Every creator has to endure this awful, nonsense question probably a thousand times per lifetime:
“wHeRe dO yOu GeT yOuR iDeAs?”
Urgh, spare me.
This question is the worst.
The common answer is “they just come to me”. I hope that was useful…
Other folks offer more detail, like their ideas come to them while driving, in the shower, on long walks…
But surely the people who ask this question also walk, drive and (gulp) shower?
The honest answer?
We put the work in.
Amateurs like this question because many of them say to themselves, “once I get a great idea for a novel/business/app/whatever, I’ll get to work!”
But creative people don’t have that problem.
Most of us don’t scrounge for ideas, getting enough to get by…
The problem your typical creator faces is not a drought but a flood. Out of the many, many, many ideas, which do you focus on and which do you ignore?
If you don’t have this problem, your creativity is out of whack.
But that’s not the worst thing about this awful question. The biggest problem with it is it obscures a similar – and much better – question:
How do you get better ideas?
Because you can always come up with better ideas than what you do.

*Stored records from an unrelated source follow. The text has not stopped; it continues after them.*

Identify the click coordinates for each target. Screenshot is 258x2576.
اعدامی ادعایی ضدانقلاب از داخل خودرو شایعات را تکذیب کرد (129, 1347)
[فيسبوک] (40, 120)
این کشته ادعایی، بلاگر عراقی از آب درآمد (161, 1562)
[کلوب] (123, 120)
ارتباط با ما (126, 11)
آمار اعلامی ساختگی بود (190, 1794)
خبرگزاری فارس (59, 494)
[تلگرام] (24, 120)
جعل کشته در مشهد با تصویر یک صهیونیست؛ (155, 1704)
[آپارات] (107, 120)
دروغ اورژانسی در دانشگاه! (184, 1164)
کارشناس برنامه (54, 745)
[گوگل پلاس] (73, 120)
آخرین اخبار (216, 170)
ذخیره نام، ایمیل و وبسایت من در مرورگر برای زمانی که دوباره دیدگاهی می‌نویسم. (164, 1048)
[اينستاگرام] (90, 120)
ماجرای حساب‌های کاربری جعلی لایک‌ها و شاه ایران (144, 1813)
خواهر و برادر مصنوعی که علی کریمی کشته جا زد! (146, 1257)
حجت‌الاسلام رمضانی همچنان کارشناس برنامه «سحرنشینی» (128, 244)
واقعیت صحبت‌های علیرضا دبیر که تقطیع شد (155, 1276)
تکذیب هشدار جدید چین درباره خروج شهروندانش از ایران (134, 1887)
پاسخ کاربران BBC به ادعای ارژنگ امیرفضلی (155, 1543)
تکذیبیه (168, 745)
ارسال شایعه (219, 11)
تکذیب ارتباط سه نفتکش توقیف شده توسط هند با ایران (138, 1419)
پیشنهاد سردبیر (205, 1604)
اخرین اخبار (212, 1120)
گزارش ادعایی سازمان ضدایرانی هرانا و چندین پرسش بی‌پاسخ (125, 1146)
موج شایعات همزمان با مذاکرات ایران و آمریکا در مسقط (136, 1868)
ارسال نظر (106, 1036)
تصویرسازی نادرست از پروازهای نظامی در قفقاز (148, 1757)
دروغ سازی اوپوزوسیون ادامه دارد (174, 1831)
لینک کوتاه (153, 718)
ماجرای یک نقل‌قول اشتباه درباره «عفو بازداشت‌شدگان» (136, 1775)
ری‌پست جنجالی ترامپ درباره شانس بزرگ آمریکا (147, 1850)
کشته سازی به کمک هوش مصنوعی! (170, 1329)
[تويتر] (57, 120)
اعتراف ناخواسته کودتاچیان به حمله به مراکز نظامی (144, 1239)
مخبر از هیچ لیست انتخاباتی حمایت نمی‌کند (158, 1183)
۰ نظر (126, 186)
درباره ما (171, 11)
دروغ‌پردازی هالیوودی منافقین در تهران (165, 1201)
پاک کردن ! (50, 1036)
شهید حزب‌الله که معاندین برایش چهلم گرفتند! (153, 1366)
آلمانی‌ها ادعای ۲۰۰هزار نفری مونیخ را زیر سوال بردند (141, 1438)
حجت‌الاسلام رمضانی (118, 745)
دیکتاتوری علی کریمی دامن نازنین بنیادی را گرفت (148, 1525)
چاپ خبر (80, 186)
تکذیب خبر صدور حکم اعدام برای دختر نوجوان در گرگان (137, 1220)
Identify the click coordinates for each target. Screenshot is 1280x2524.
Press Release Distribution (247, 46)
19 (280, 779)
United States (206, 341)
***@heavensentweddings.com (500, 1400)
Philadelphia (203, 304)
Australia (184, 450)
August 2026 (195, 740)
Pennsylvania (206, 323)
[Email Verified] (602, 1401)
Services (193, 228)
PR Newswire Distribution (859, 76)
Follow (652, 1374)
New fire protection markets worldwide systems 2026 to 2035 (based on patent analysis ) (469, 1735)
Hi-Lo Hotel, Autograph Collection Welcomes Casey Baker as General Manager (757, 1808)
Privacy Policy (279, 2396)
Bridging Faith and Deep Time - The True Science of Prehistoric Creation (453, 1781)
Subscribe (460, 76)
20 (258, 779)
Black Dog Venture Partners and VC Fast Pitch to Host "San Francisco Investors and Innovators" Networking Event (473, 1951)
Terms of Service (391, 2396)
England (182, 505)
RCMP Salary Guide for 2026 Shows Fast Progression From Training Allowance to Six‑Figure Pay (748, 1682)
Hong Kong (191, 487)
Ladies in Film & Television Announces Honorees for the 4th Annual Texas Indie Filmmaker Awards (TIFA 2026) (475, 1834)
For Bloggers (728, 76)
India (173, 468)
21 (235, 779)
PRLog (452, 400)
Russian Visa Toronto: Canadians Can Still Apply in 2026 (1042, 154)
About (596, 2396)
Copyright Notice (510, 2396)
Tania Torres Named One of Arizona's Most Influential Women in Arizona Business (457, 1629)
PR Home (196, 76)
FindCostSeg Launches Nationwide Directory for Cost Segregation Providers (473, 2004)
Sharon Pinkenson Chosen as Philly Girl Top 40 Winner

Saturate your brain with knowledge
If you’re writing for someone other than yourself, then pay attention when you run out of ideas.
It’s a sign, like a canary in a goldmine, that you have some work to do.
If you write fiction, think about your audience.
If you’re a copywriter, think about your market.
When you know them well enough, you’ll always know what to write.
You’ll know what they like, what they hate, what they’re sick of and what will get their attention.
Then you can go the other way:
Learn everything you can about something that isn’t your audience or topic.
Dive deep into some random topic you find appealing. The only condition is it must be unrelated to what you’re working on.
Every idea you have links to every other idea in your mind. Some of those connections are strong and obvious, others are subtle. By focusing on two unrelated things at the same time, you force your brain to make connections it wouldn’t normally do.
Do that and your brain will burst with ideas.
Practice makes productive
If you want more or better ideas, then treat ‘idea creation’ as a skill:
Something you can practice.
So if you want to get better at it, do more of it.
If you struggle to come up with ideas, force yourself to come up with ten of them. Right now. They don’t have to be good, they just have to exist.
If you struggle to get started on a project, take one of your ideas and… well, get started. Close your browsers, put your phone in a drawer and sit there, ready to create. Again, you don’t have to write much or write well – simply write something.
And so on.
You’re probably great at several of the phases of creation. Get good at all of them and your writing will burst from you.
Imitation is the sincerest form of inspiration
If you’re a creator of any kind, you must have folks you admire.
Every talented writer reads – a lot. It’s part of the craft, how you develop your skills and refine your thinking.
Besides, if you don’t like to read, what business do you have writing?
I’m sure you have writers you like.
Favourite authors, favourite sales letters, whatever it is.
The next time you read a favourite, give it all a second glance.
What do you like about this?
What elements really work?
Is there something subtle, clever or unusual they are doing to make the writing pop?
How descriptive are they?
How long are the words, sentences and paragraphs?
The goal isn’t to copy and paste what they write. That’s a move even hack writers turn their nose up at.
Nor is it to become a cheap copy of them.
Or even a great copy.
It’s to peek under the hood and see what makes their writing work, learning those elements for yourself.